### [WHAT IS REQUIRED]
What is needed is an exact copy of the lines in the entries below from the one holding "Task: Buy No at 93¢ for Barbie" through the one holding "This screenshot has width=438, height=247.", pictures excluded.
Start of Block
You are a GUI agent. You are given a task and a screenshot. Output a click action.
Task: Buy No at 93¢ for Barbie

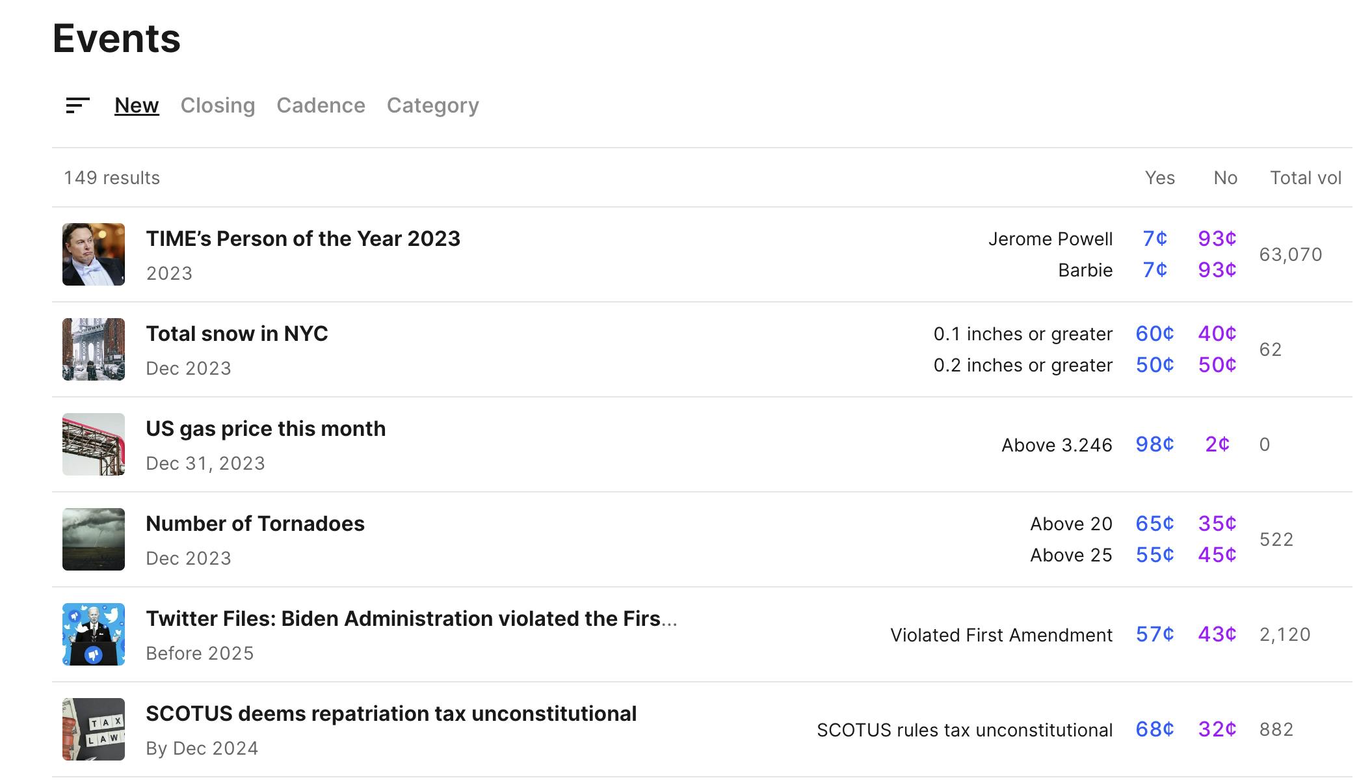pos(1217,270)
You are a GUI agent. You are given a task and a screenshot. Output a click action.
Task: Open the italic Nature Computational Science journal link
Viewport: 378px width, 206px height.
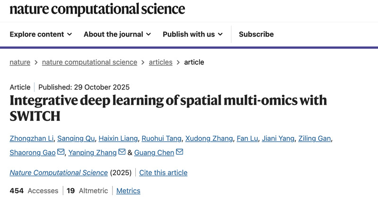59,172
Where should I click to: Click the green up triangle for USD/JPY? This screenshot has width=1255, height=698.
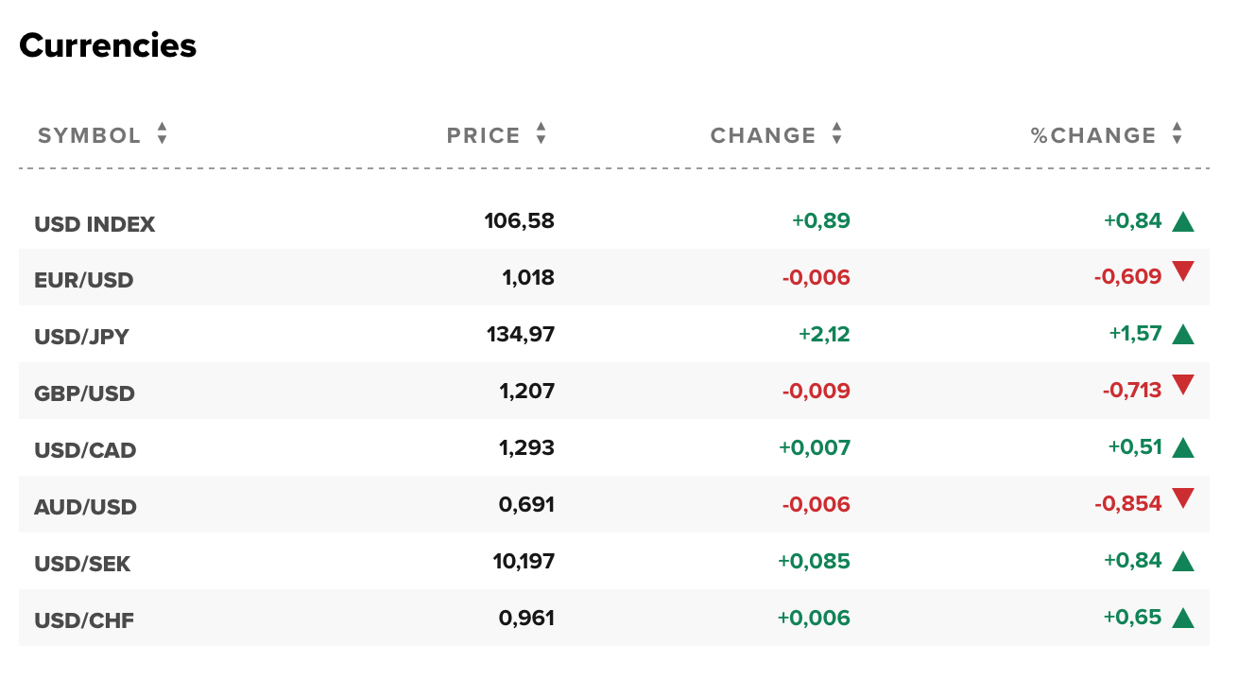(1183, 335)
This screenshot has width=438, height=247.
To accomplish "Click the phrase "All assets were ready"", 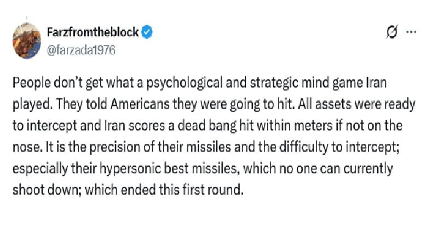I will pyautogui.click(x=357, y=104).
End of Block
### [SOLUTION BELOW]
Task: Buy No at 93¢ for Barbie

pos(1217,270)
You are a GUI agent. You are given a task and a screenshot. Output a click action.
Task: Open the italic Nature Computational Science journal link
Viewport: 378px width, 206px height.
59,172
Where should I click to: Click the green up triangle for USD/JPY? This screenshot has width=1255, height=698.
(1183, 335)
This screenshot has width=438, height=247.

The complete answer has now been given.